Değerli milletvekilleri, şehirler, yalnızca fiziki özelliklere sahip, sadece altyapıları ve üstyapıları olan basit yerleşim yerleri değildir; şehirler bir kültürü ifade eder, şehirler toplumu toplum yapan kolektif iradeyi temsil eder. O nedenle, Bakanlığın, tüm imar faaliyetlerinde yerel birimlerin, belediyelerin desteğine ve iş birliğine açık olması gerekir. Şehirler sosyal bir dinamizme sahiptir. Siz bu gerçekleri unutup, masabaşında atılan imzalarla şehirlerde nizam tesis etmeye kalkarsanız o kültürü, o birikimi, o dinamizmi yok edersiniz; bununla da kalmaz, toplumu bütünüyle yok edersiniz.

İşte, bu kararname, bu gerçeklerin göz ardı edildiğinin açık bir tezahürüdür; milletimize hiçbir yararının olmayacağı kesindir. Kaldı ki bu konuda iktidarın sicilinin de ne kadar lekeli olduğunu hepimiz biliyoruz. 7126 sayılı Sivil Savunma Kanunu'nu ilga eden, 7269 sayılı Kanun'u etkisiz kılan bir AKP'den etkin bir kriz yönetimi beklenebilir mi arkadaşlar, soruyorum.

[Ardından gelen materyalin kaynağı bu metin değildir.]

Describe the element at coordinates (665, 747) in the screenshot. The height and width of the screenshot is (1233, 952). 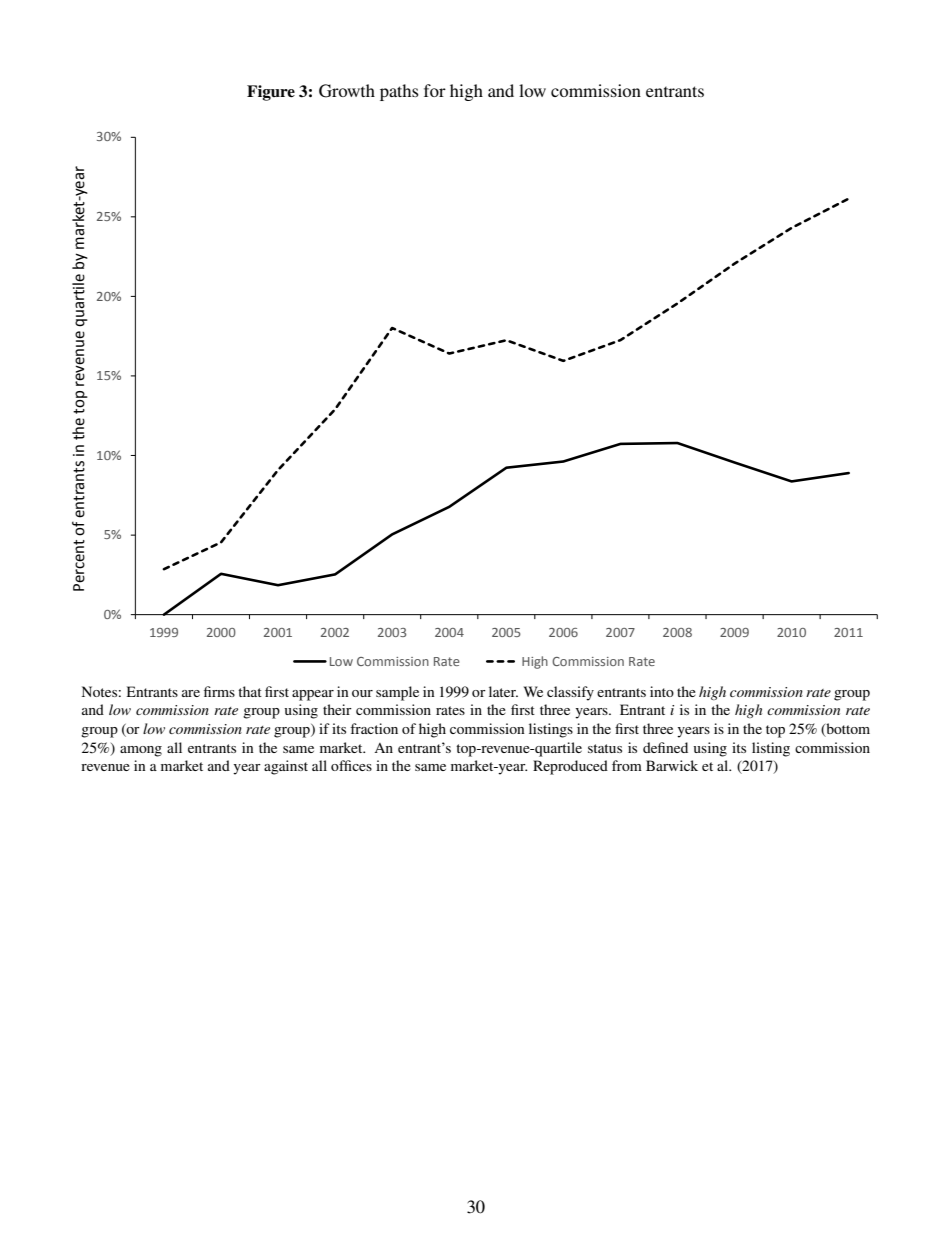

Sivil Savunma Genel Müdürlüğünü, Afet İşleri Genel Müdürlüğünü, savunma sekreterliklerini, Sivil Savunma Kolejini, EMASYA Protokolü'nü lağvedenler afetin yaralarını sarabilir mi? Hiç utanmadan ve çekinmeden "Yapının depreme dayanıklılığı hususu malikin sorumluluğundadır." hükmünü mevzuata koyan bir anlayış şehirleri güçlü bir şekilde yeniden kurmaktan bahsedebilir mi?

İşte, 2'nci maddeye bakıyoruz, hiçbir bilimsel altyapı, hiçbir mantıki gerekçe, hiçbir üstün kamu yararı yok. "Bir Bakanlığa geniş yetkiler vererek yeni rant ve talan alanlarına zemin mi hazırlanıyor?" sorusunu sormadan edemiyoruz doğrusu. Bu bozuk zihniyet, bu köhne anlayış bu milletin herhangi bir yarasını sarabilir mi? Hiç sanmıyoruz. Neyse ki az kaldı, otuz dokuz gün kaldı.

(Mikrofon otomatik cihaz tarafından kapatıldı)

BAŞKAN - Buyurunuz efendim.

BEHİÇ ÇELİK (Devamla) - Değerli milletvekilleri, sözlerime son verirken bir hususta daha görüşlerimi ifade etmek istiyorum. Bilindiği üzere, 24 Haziran 2018 Cumhurbaşkanlığı ve Milletvekili Genel Seçimleri gerçekleştikten sonra İYİ Parti ilk defa Türkiye Büyük Millet Meclisinde grubuyla temsil edilme hakkını elde etmiştir. Mersin Milletvekili olarak, geçirdiğimiz beş yıllık süre zarfında bu Genel Kurulda bulunan saygıdeğer vekillerimizle samimi, medeni ilişkilerimiz olmuştur. Ben her bir vekilimize ayrı ayrı teşekkürlerimi sunuyorum.

Diğer taraftan, fedakârca, gayretle görevlerini ifa eden Başkanlık Divanına keza teşekkürlerimi ve saygılarımı sunarım. Türkiye Büyük Millet Meclisi bürokrasisinin tüm görevlilerinin yoğun mesailerini bizzat müşahede ettik. Onlar bu özverili çalışmalarını yapmasalardı Mecliste umulan hasıla gerçekleşmezdi.

(Mikrofon otomatik cihaz tarafından kapatıldı)

BAŞKAN - Tamamlayınız efendim.

BEHİÇ ÇELİK (Devamla) - Bu duygularla, Türkiye Büyük Millet Meclisi ailesine en derin saygılarımı ifade etmek istiyorum. Umut, refah ve gelecek büyük Türk milletine olsun diyorum. Hepinize teşekkür ediyorum, saygılar sunuyorum.